* Records for the exercise *
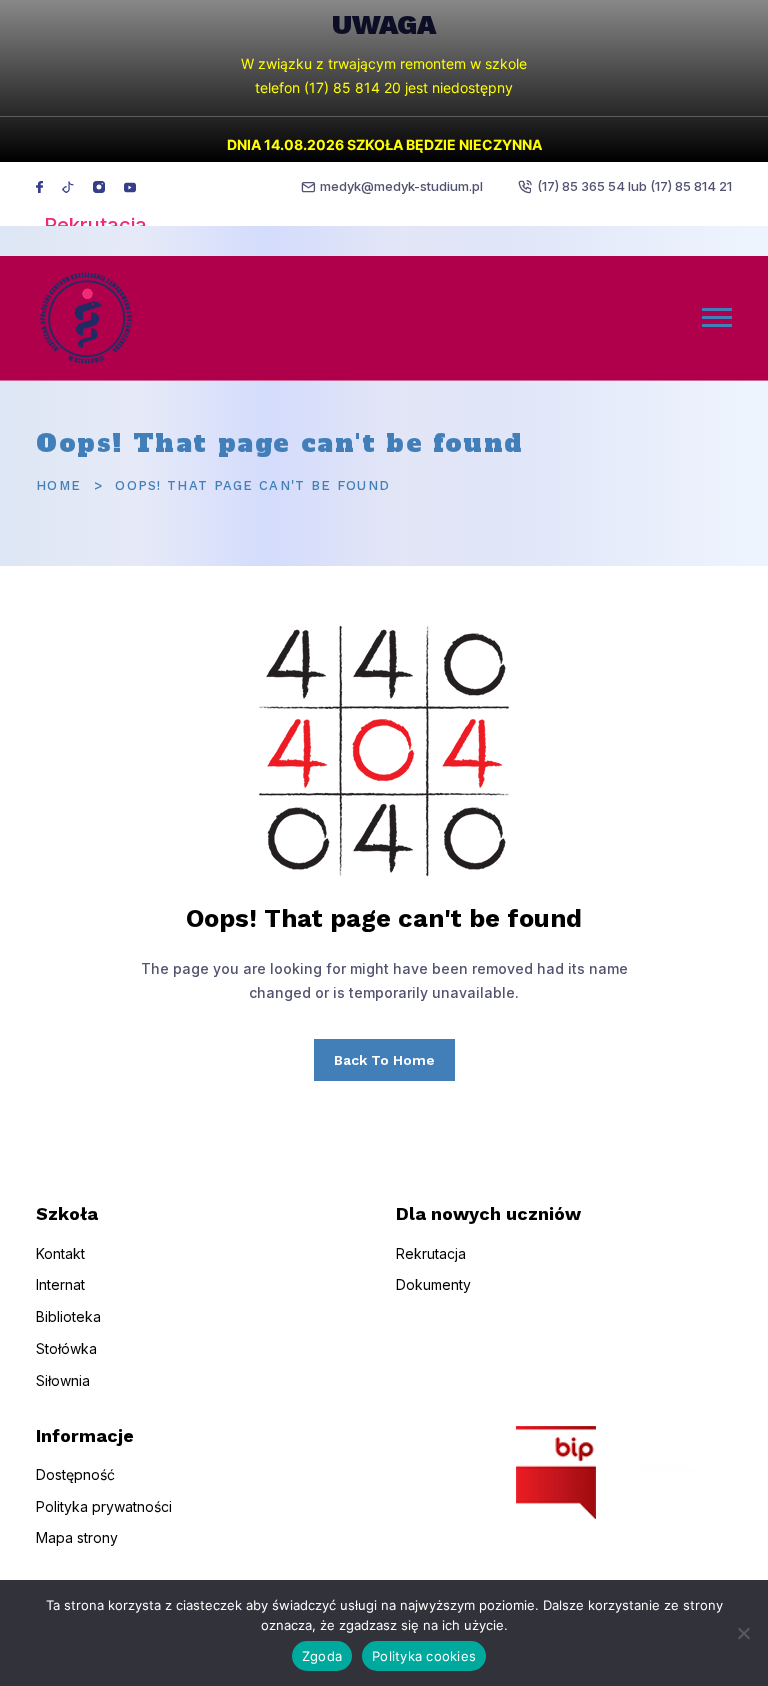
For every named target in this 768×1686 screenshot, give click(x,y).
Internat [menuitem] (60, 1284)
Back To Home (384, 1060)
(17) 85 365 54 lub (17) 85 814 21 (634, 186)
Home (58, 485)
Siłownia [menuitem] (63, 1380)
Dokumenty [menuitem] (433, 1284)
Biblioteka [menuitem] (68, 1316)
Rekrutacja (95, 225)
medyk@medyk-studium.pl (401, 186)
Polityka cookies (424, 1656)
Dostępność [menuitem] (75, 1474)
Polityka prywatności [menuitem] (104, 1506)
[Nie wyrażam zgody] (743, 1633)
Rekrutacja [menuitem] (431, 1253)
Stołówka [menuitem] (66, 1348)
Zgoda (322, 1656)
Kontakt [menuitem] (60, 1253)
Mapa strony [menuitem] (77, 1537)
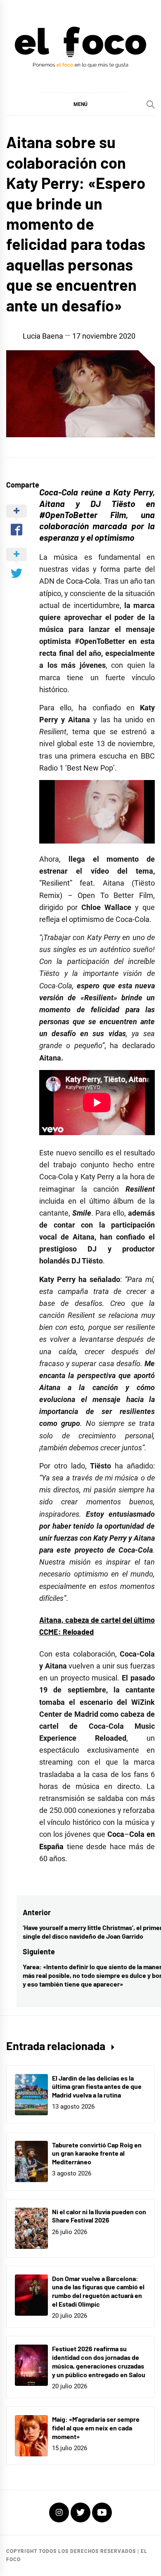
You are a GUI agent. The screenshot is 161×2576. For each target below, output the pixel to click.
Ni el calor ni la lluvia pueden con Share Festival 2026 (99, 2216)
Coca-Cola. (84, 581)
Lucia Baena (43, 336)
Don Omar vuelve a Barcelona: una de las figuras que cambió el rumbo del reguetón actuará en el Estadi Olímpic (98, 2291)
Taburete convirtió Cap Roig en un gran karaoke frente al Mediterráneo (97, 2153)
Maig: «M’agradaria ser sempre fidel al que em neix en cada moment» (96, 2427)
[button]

* Assignment *
Find the line with "Dokumenty [menuitem] (433, 1284)" in the material above. Reproduce it and each line after it up to and including the line with "Rekrutacja [menuitem] (431, 1253)".

* Exercise solution *
Dokumenty [menuitem] (433, 1284)
Biblioteka [menuitem] (68, 1316)
Rekrutacja (95, 225)
medyk@medyk-studium.pl (401, 186)
Polityka cookies (424, 1656)
Dostępność [menuitem] (75, 1474)
Polityka prywatności [menuitem] (104, 1506)
[Nie wyrażam zgody] (743, 1633)
Rekrutacja [menuitem] (431, 1253)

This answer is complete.